Network Complexity Creates Additional Risks to Security

Anthony Freed
By | November 14, 2012

Posted in: Network Security Trends

Managing elaborate enterprise network deployments is difficult enough, and then ensuring those systems are properly configured and secure against a myriad of threats makes the task that much more arduous. The problem for many organizations is that the growing complexity of integrating multiple vendor products and an array of policies is creating some of the very problems the solutions were meant to alleviate - system downtime and breaches of sensitive data. Recent research found that more than half of mid-sized and larger organizations believe that network complexity was the cause of some serious events.

Researchers from security provider AlgoSec surveyed security professionals representing organizations of various sizes across a broad range of industries from around the world with differing levels of network complexity and found that the vast majority (94.4%) employed solutions from multiple vendors, and 55.3% of respondents reported that the increasingly heterogeneous nature of systems they govern have actually led to a system outage, a security breach, or both.

Nearly half of the survey participants (49.6%), all of whom are directly responsible for administering networks and upholding security polices, said the biggest challenge in managing environments that incorporate products from multiple vendors is the “different expertise is required for each vendor”. Almost as many (43.7%) indicated that networks with multiple vendor products bolted-on created problems because there were simply too many policies to manage effectively.

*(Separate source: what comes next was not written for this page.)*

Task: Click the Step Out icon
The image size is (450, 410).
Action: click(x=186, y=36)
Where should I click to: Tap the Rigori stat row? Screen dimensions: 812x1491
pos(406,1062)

"As you add on more layers and policies, you should always consider what's already in place and see if there are current policies that need to evolve or be removed. Understanding how all of these policies across all of the different devices work together is important," the company said in a blog post about the research findings.

Complicating the issue of governance is the fact that three-quarters of the survey participants acknowledged that they manage network security deployments manually, with just over half using vendor-supplied consoles, while nearly one-quarter still performed the task on a device-by-device level.

The research suggests that both vendor consolidation and the implementation of automation for managing device deployments would go the furthest in simplifying the task of overseeing complex networks. But the implementation of automation may create headaches of its own, according to network security specialist Dan Dieterle, and could result in unanticipated security risks and management challenges.

“One company that I know had a big named security/ patch management system that verified that all approved patches and updates were installed on thousands of servers. And it gave a wonderful report for success and failures so a monitor could check the report and know at a glance which servers weren’t patched,” Dieterle told Security Bistro.

“This worked out great until we started getting weird errors on some new software install. Come to find out numerous servers were not given a major service pack, even though the patch software console said that they all installed error free. Needless to say a lot of overtime was put in manually installing the service pack. And the automated process was never completely trusted again,” Dieterle cautioned.